What is so unusual about this planet is that it’s the second planet found around WASP-132. The first, called WASP-132 b, is a hot Jupiter, a gas giant orbiting very close to its host star, and that’s strange indeed. While we know of 500 such sizzling jovians — roughly 10% of all known exoplanets — only three previously have been found to have a second planet in an orbit close to the hot Jupiter.
WASP-132 b and c are the fourth such system found, and how they form is a mystery.
The very first exoplanets found orbiting stars like the Sun were hot Jupiters; the planets are big, so they cause a big dip in the star’s light, and they orbit quickly, making transits often enough that they’re easy to spot. Still, they were a huge surprise; we have nothing like that in our solar system — Jupiter is five times as far from the Sun than Earth — and it wasn’t clear how they form.

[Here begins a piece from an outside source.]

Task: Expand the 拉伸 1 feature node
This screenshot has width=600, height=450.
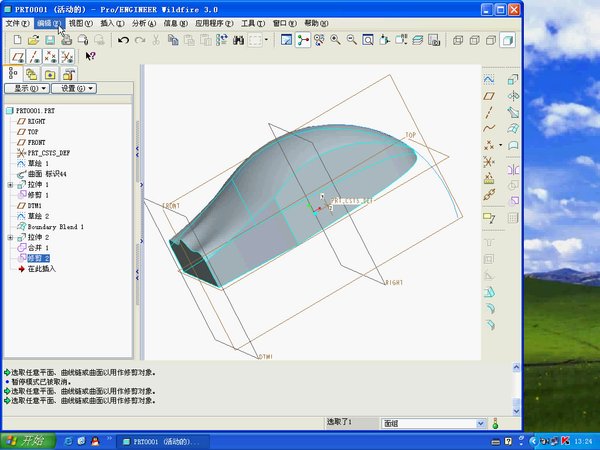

They couldn’t form that close to the star! Planets form from a disk of material swirling around a young star, and close in that stuff is far too hot to create a big planet. The going idea now is that they form much farther out, and then get too close to another gas giant planet. They interact gravitationally, sending one planet on a long elliptical orbit that brings it very close to the star. Over time the star’s tides circularize the orbit, leaving behind the hot Jupiter.

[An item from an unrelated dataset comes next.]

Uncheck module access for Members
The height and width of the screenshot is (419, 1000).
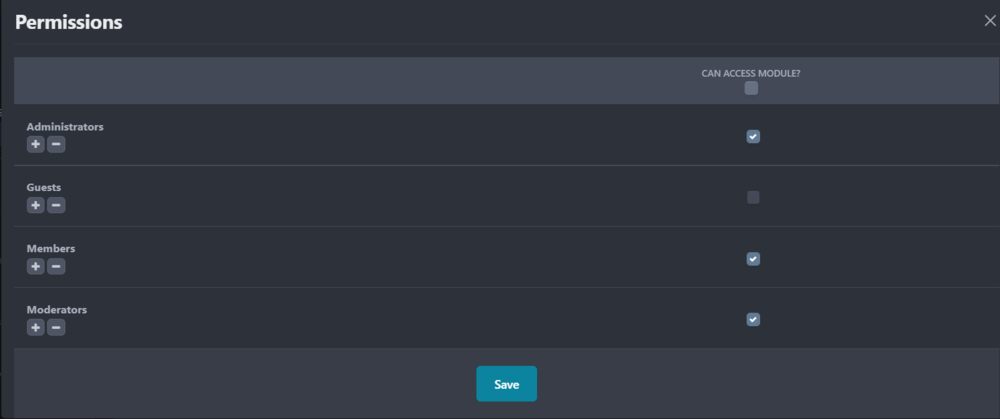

But in that case any other planets close to the star will get seriously destabilized by the bigger planet swinging around. They either get ejected from the system or dropped into the star. Either way, bye-bye.
So how can there be hot Jupiters out there with another planet orbiting close by?

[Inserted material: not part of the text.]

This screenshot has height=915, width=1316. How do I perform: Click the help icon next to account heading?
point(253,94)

A clue might be found in warm Jupiters. These are gas giants orbiting not quite as close in, so they aren’t as extreme. Importantly, these commonly have other planets nearby, so they must have formed in a different way. The thinking is that all the planets slowly move toward the star over time. This migration would mostly happen early on in the system’s history, when there was still a lot of material in a disk around the star. The disk can steal orbital energy from the planets, dropping them all toward the star. Eventually the disk dissipates, leaving the gas giant and other planets moderately close to their host star.
Looking at it that way, the four hot Jupiters with close-by planets may just be the tail end of the distribution of warm Jupiters, ones that got closer to the star than usual before the disk went away. This would be a relatively rare event, which is why we see so few.
On the other hand, finding a planet near a hot Jupiter is observationally difficult. So there may be a lot more out there we simply haven’t found yet.
We probably won’t know more until we find more… or don’t find more. TESS is still looking, as is ESA’s CHEOPS mission, so in the coming few years we’ll probably know a lot more about these worlds.
One thing is for sure: The more exoplanets we find, the more we see our own solar system is weird. We’re not like the vast majority of other planetary systems, and it would be very interesting indeed to find out why.